“Cammini a Sud” di Antonio Corvino (Giannini editore) nella recensione di Carlo Petrachi

 “CAMMINI A SUD – sentieri, tratturi, storie, leggende genti e popoli del Mezzogiorno”, già alla sua II edizione, 270 pp., Giannini Editore, Napoli, con introduzione di Fulvia Ambrosino e postfazione di Francesco Saverio Coppola, è un’opera che sta meritatamente destando un vivo interesse nel pubblico ed un’apprezzabile diffusione anche all’estero.

L’opera si inserirebbe in un filone già sperimentato da vari autori italiani e stranieri, però quella di Corvino si differenzia dalle altre per originalità perché è soprattutto un itinerario spirituale alla ricerca di se stesso e dei valori ricevuti in eredità e che la maggior parte di noi ha sottovalutato o dimenticato. La sua ricerca persegue un’innegabile espansione verso l’«infinito»; nel contempo è anche una riscoperta geografica, storico-antropologica, economica e filosofica condotta con tale lievità da rendere la narrazione piacevole ed interessante ad ogni passo.

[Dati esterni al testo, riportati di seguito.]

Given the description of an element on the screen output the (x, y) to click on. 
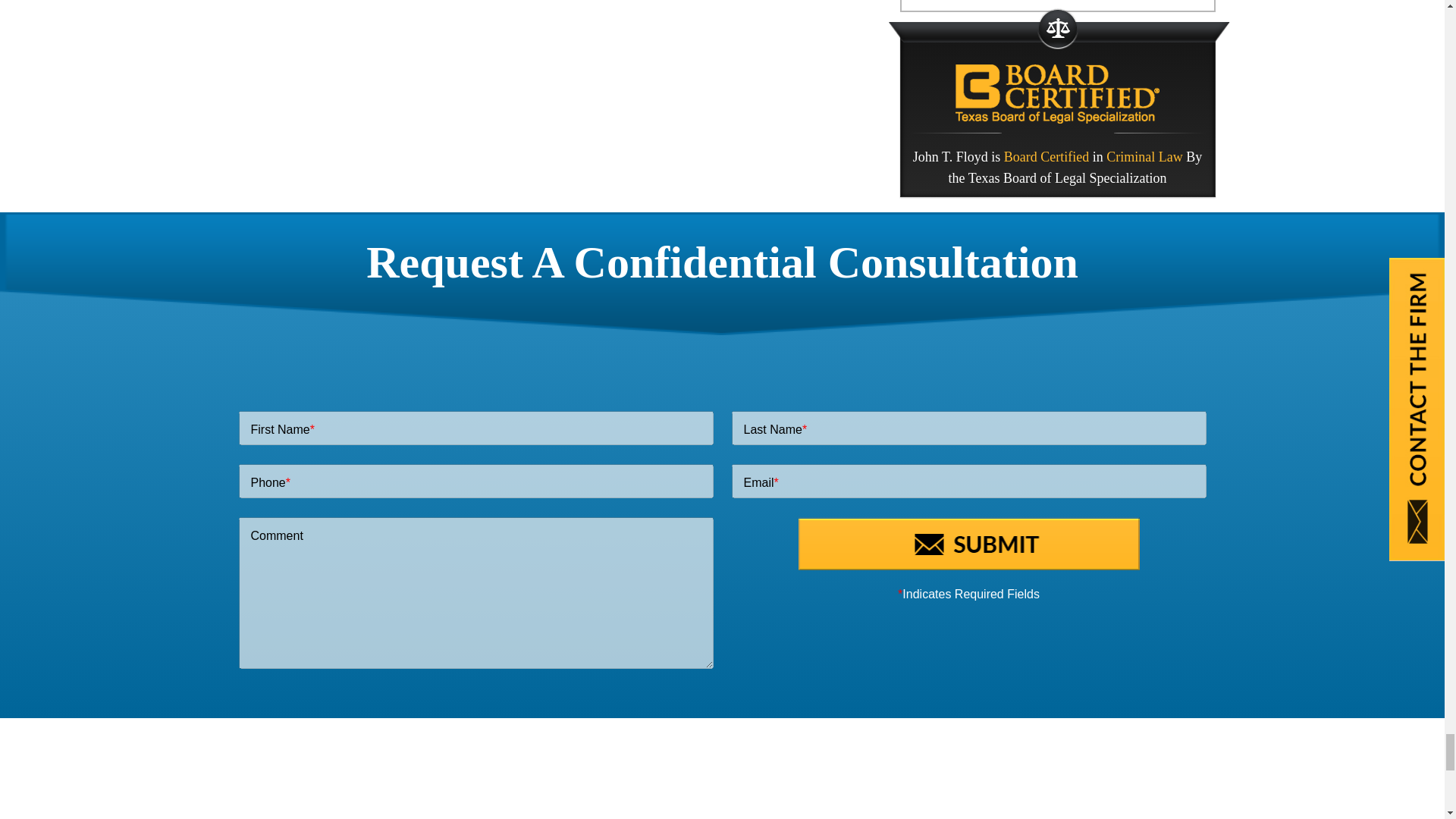
Submit (967, 543)
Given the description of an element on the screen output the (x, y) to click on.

Spinto da furor eroticus bruniano o da élan vital bergsoniano (scelga ognuno), Antonio Corvino, economista, scrittore, saggista e poeta originario di Melendugno, sotto la canicola di agosto, intraprende a piedi «per agra» un lungo e avventuroso pellegrinaggio nell’alta Puglia per raggiungere Monte San Michele sul Gargano da cui sembra diramarsi una rete di percorsi mistici che approdano in più punti dell’Italia, dell’Europa e dell’Asia, aventi come punto di riferimento proprio quei templi in cui venivano adorate antiche divinità pagane sostituite poi dall’Arcangelo vittorioso.

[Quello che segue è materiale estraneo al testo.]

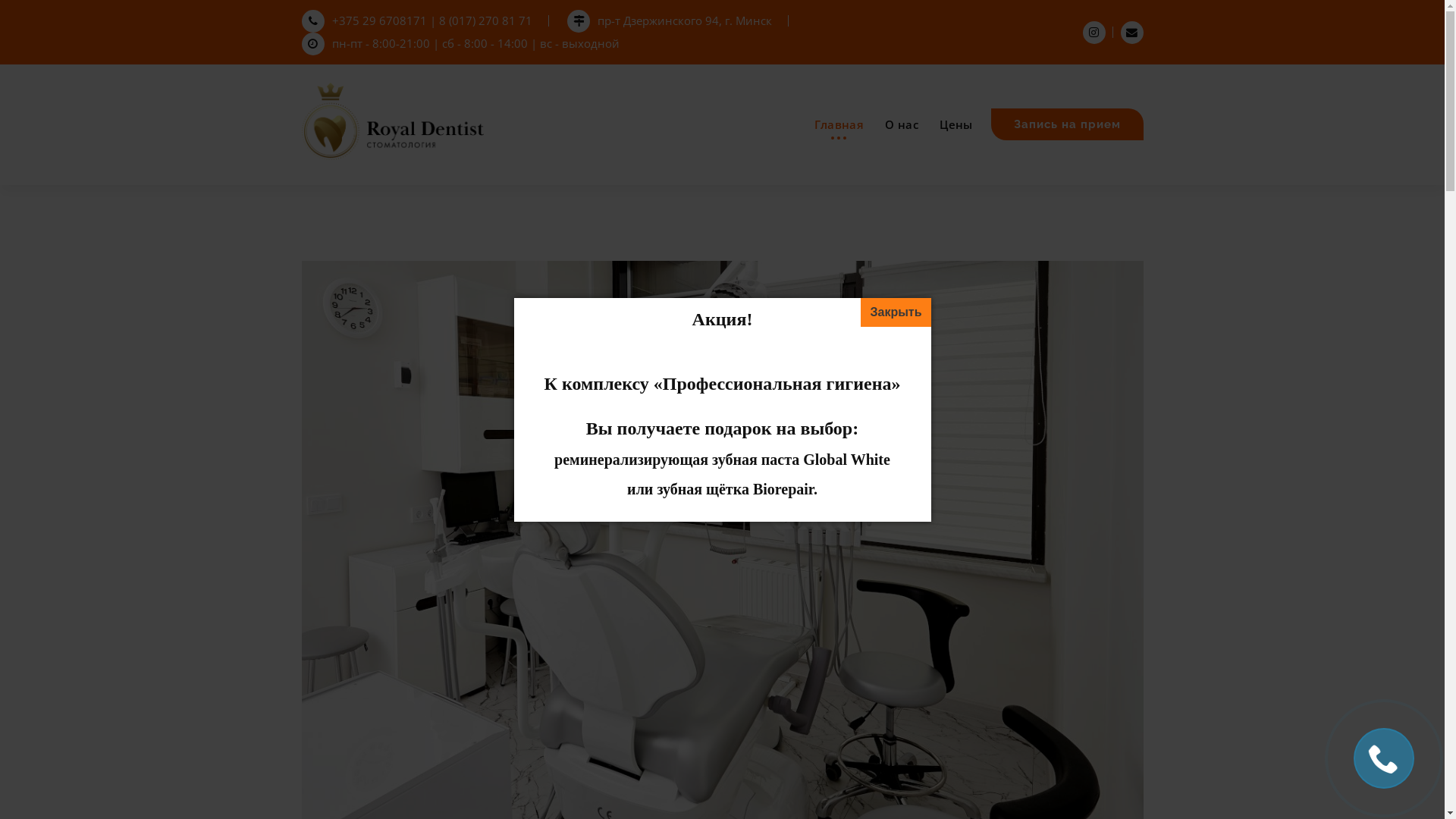
+375 29 6708171 | 8 (017) 270 81 71 Element type: text (416, 19)
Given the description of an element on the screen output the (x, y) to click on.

Nel suo viaggio, nel contempo reale e ideale – giusto per non allontanarsi dalla lezione di Niccolò Cusano, secondo cui vi è la «coincidentia oppositorum» – viene accompagnato virtualmente da uno «scazzamurrieddhru» e da uno «sciacuddhri». Sono autentici elfi del Sud che fungono quasi da numi tutelari e conferiscono al racconto quel tanto di magismo in una «terra magica in cui tutto è possibile». Però l’Autore è teso a scoprire tanto l’«Universo» o l’universalità attraverso le manifestazioni particolari, quanto l’«infinito», scrutando e contemplando il circoscritto, cosa che si può cogliere solo con un’osservazione attenta e diretta. Insomma, al riparo dai roghi ecclesiastici, anela alla «mens super omnia» attraverso la «mens insita omnibus», secondo la visione panteistica dell‘eretico (?) nolano arso vivo a Campo dei Fiori.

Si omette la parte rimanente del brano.